SOURCE PASSAGE

►

Kubernetes CI Policy: remove egregiously perma-failing jobs

spiffxp commented 4 years ago

Part of https://github.com/kubernetes/test-infra/issues/18551

Why this is important:

jobs that have been failing for hundreds of days are a drain on community resources
the fact that they've been failing this long means we've been getting by without their signal, it's probably more economical to cut our losses rather than make diving saves

http://storage.googleapis.com/k8s-metrics/failures-latest.json provides a list of jobs that have been failing continuously based on results stored in GCS. Note that not everything stored in GCS comes from prow.k8s.io; we allow for federated test results via https://github.com/kubernetes/test-infra/blob/master/kettle/buckets.yaml

Good candidates for removal include:

failing > 365 days
runs on prow.k8s.io but is testing out-of-support releases

Make sure to include either @spiffxp or @BenTheElder on PRs for these. Not all of these are clear cut removals and we may want to make efforts to find a job owner or otherwise find a way to mitigate.

◄

Target pointing data:
►

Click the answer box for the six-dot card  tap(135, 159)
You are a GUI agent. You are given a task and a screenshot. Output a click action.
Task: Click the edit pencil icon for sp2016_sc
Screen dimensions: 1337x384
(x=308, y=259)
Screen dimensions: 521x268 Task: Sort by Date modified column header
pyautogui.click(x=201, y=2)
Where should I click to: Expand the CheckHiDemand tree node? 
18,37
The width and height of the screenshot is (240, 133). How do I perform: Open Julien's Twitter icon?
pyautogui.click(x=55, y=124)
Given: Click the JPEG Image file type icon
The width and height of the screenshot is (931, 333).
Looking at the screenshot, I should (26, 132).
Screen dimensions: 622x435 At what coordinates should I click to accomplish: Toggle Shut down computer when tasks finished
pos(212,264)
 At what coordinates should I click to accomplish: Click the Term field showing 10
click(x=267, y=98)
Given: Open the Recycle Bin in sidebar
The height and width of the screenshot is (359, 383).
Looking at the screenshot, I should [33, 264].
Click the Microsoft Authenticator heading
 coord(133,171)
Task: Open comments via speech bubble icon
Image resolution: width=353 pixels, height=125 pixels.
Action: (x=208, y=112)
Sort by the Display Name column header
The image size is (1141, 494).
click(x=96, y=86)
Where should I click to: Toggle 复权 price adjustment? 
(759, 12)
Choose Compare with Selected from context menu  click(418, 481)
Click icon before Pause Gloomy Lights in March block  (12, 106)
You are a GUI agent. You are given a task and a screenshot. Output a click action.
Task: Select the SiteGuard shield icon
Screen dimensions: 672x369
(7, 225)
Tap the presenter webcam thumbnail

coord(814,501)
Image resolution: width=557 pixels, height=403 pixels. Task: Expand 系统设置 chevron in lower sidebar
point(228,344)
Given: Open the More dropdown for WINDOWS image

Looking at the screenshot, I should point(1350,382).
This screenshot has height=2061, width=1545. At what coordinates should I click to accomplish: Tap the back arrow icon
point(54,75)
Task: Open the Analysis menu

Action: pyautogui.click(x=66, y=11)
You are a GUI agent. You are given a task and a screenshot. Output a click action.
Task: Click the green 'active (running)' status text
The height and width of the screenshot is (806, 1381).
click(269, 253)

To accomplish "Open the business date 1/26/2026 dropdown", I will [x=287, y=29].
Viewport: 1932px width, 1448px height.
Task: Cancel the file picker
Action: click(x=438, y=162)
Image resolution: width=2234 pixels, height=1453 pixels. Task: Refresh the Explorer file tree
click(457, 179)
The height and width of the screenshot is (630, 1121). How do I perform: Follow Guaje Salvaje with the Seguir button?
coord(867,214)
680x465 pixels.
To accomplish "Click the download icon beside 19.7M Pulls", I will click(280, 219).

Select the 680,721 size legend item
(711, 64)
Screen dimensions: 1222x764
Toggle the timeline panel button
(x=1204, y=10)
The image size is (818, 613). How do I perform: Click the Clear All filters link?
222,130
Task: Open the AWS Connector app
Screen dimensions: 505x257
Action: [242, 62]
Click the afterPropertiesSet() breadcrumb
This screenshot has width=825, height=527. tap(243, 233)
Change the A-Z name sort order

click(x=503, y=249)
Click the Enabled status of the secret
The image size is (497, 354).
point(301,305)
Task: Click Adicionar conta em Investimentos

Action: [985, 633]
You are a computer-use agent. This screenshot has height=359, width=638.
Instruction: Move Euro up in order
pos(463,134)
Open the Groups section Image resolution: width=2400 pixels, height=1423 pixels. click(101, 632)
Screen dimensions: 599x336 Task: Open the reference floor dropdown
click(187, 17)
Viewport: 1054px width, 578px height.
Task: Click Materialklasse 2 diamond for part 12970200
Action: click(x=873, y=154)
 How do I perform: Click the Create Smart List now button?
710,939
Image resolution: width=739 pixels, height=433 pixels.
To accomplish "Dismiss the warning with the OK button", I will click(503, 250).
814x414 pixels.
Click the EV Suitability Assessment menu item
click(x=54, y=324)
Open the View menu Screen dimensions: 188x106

◄

SHORT EXERCISE 1
According to the CI policy issue, how long must a job have been failing to be a good candidate for removal?
SHORT EXERCISE 2
In the rows, begin at the line that has "Select the 680,721 size legend item" and stop after the line that has "This screenshot has width=825, height=527.". Write out only those lines again, switching "Screen dimensions" to "Screen size" and leaving everything else unchanged.

OUTPUT 1
More than 365 days.

OUTPUT 2
Select the 680,721 size legend item
(711, 64)
Screen size: 1222x764
Toggle the timeline panel button
(x=1204, y=10)
The image size is (818, 613). How do I perform: Click the Clear All filters link?
222,130
Task: Open the AWS Connector app
Screen size: 505x257
Action: [242, 62]
Click the afterPropertiesSet() breadcrumb
This screenshot has width=825, height=527. tap(243, 233)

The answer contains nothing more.